En Bruselas y en Londres, los poetas viven una relación extraña y burda: cuadros verdaderamente pasionales Rimbaud se empeña en sobajar a Verlaine y éste hace grandes esfuerzos por no volverse loco. Hasta que, cansado de tanta burla y humillación, Verlaine, ya con heces en el alma, compra un revólver y, bufando de coraje, le advierte a su amante: “No te acerque; estoy que me muero de rabia y si das un paso, te mato”. Pero Rimbaud, a quien siempre le gustaron los peligros, no le hizo caso y ¡pum! , Verlaine lo hiere en la muñeca. Después de aquel incidente, los amigos se reconcilian inmediatamente; pero en una de tantas crisis, Verlaine se vuelve a ofuscar y maneja otra vez el arma: “Ahora sí no te me escapas”, gritaba con mirada como de diablo. Y Rimbaud, quien había vivido siempre al margen de la legalidad, en esa ocasión, bastante espantado,, pegando de gritos mientras corría, se precipita por la calle y llama a un policía enorme. ¡Unos verdaderos personajes de pantomima! Parece que, ya en la comisaría, Rimbaud trataba de retractarse: “Estoy seguro de que no lo hizo a propósito, su señoría”, alegaba bastante arrepentido. Pero el juez, quien no entendía de pasiones ni se andaba con cuentos, sin conmiseración alguna decide darle al agresor dos años de cárcel. De esa manera horrible fue como terminó aquel romance.
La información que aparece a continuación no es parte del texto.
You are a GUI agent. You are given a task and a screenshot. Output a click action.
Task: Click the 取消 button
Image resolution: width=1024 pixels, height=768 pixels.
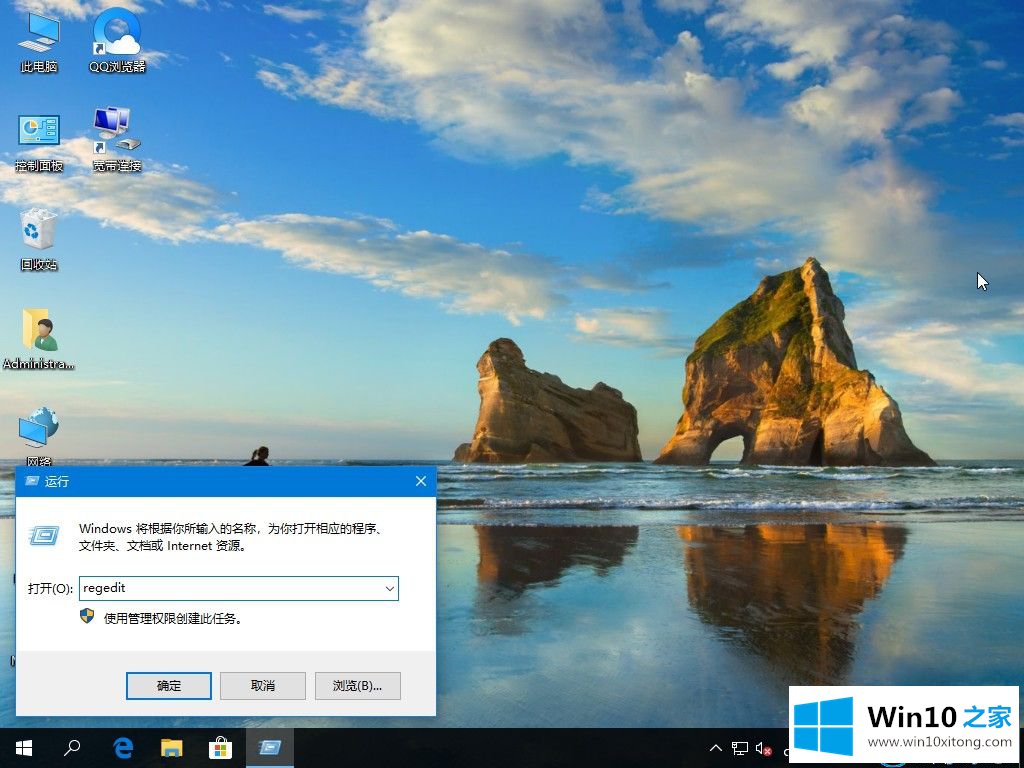pyautogui.click(x=263, y=685)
Con el alma llena de costras, a los 19 años Rimbaud considera su vida una desgracia y un fracaso; se arrepiente de su pasado y, tratando de redimirse, piensa en hacer fortuna, casarse y tener hijos. Como estrategia para ganar dinero, decide dedicarse al contrabando de negros. Después de mucho rodar llega a Etiopía, y es entonces cuando compra a una bella mujer de piel oscura y nariz roma a quien hace su “novia” y se la lleva a su casa.

Un soleado día de mayo de 1891, las enfermeras del hospital de la Concepción en Marsella comentan que ha ingresado un hombre enfermo, de ojos cavernosos y cabello cano, el cual sólo tiene 37 años, aunque representa como 60. Carga, ocultos en la bolsa secreta del cinturón, diez mil francos oro; le han de cortar la pierna porque le ha caído gangrena en la rodilla derecha. Arthur Rimbaud, quien siempre estuvo pidiendo a ritos que ahorcaran a todos los curas del mundo y quien parecía haber renunciado al paraíso por haberse declarados siempre un verdadero ateo, en el momento en que la muerte le enseña su guadaña, éste, que ese el mismo autor de Una temporada en el infierno, acepta recibir los santos oleos.